Passage to read:
These are not red raspberries but ripening fruit of Blackberries. It looks like we will have a bumper crop coming on soon.

Elderberries (Sambucus canadensis) are one of our most spectacular wildflowers with almost dinner plate sized clusters of softly fragrant, white flowers. The flowers are edible but the tiny purplish-black fruit won’t be ripe until around Labor Day. This is a popular landscape shrub in Europe but sadly little used in local gardens — what could be more spectacular in this season!

The pink-flowering shrubs in this image from the Apple Celebration Court is another of our most showy wildflowers in bloom now: Prairie or Climbing Rose (Rosa setigera). This is a great natural landscape combination with elderberries but part of our companion planting to our apples. You can see a sea of strawberries as groundcover in this photo and the bluish spikes of Anise-hyssop (Agastache foeniculum) flowers. Anise-hyssop is one of the best nectar plants to attract good bugs to a garden AND the edible flowers taste like licorice.

The Vineyard is at its peak of beauty with Hyssop (Hyssopus officinalis) in bloom beneath the vines. Hyssop flowers are also edible but very bitter with anti-fungal properties. Make sure you take a walk down the vineyard and take a gander at our 50 varieties of grapes: each row has a different theme of how the varieties on display are utilized.

This ‘Delaware’ grape is indicative that there is going to be a bumper crop of grapes this year. Delaware grape ripens a red, seeded “multi-purpose” use grape. You can make a fine jam or jelly from it, a red juice or eat it fresh with its healthy and crunchy grape seeds inside.

Material supplied:
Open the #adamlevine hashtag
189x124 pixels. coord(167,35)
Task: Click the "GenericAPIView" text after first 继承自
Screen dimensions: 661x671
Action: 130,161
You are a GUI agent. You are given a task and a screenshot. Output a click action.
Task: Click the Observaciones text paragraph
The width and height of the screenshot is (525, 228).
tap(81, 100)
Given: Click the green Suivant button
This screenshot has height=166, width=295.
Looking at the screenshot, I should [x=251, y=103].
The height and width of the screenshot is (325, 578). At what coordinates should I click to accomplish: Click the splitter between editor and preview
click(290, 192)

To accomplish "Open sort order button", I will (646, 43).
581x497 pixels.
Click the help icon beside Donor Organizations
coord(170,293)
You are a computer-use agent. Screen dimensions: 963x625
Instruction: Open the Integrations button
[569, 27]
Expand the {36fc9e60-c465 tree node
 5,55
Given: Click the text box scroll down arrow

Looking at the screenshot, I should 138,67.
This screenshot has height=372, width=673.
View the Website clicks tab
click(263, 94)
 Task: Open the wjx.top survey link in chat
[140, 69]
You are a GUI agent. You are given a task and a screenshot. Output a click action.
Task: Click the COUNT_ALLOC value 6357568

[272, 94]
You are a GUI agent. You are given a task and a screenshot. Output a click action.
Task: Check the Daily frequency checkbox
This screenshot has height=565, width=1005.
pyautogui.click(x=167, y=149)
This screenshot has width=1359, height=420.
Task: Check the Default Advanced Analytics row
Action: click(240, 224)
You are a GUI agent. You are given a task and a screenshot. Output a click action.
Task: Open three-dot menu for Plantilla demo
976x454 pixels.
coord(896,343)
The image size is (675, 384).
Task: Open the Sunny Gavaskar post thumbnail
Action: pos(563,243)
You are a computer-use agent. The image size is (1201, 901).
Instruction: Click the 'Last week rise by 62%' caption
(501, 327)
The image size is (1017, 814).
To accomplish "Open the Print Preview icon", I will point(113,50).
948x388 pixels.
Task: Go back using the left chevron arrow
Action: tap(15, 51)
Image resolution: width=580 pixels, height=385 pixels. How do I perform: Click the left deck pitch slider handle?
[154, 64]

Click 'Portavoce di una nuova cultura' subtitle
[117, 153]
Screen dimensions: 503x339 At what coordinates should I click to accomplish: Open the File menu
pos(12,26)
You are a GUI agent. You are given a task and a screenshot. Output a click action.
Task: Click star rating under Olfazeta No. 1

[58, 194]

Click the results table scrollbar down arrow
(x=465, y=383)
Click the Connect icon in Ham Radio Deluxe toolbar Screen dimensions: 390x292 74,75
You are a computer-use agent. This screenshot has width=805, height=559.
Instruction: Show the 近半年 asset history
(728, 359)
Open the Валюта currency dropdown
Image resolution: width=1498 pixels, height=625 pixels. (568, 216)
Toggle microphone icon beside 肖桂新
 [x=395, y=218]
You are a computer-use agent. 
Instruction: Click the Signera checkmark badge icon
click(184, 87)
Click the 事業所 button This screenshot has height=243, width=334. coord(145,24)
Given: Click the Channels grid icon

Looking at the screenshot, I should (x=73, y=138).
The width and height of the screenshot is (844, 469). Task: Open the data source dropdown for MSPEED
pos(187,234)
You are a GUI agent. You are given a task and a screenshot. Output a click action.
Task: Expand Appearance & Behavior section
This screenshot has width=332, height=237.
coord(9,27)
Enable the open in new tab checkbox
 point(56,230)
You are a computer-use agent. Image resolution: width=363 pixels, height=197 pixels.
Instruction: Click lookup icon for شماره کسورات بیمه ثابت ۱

Check your understanding:
**1)** Summarize the passage on blooming and fruiting plants in two sentences.
**2)** Using the passage on blooming and fruiting plants, explain in one or two sentences why Anise-hyssop is a valuable plant to grow in a garden.
**3)** Answer these questions from the passage on blooming and fruiting plants.
(a) When will the elderberry fruit be ripe?
(b) How many varieties of grapes grow in the Vineyard?
(c) How do hyssop flowers taste?
The lines have no connection to the passage on blooming and fruiting plants.

Task-by-task answers:
**1)** The passage describes plants now blooming or fruiting: blackberries that promise a bumper crop, elderberries with huge clusters of fragrant white flowers, and Prairie Rose blooming as part of the companion planting for the apples, along with strawberries and Anise-hyssop. It also notes hyssop flowering beneath the vines in the Vineyard, which holds 50 grape varieties, and the multi-purpose 'Delaware' grape, whose appearance points to a bumper grape crop this year.

**2)** Anise-hyssop is one of the best nectar plants for attracting good bugs to a garden. Its flowers are also edible and taste like licorice.

**3)**
(a) Around Labor Day.
(b) 50 varieties.
(c) Very bitter.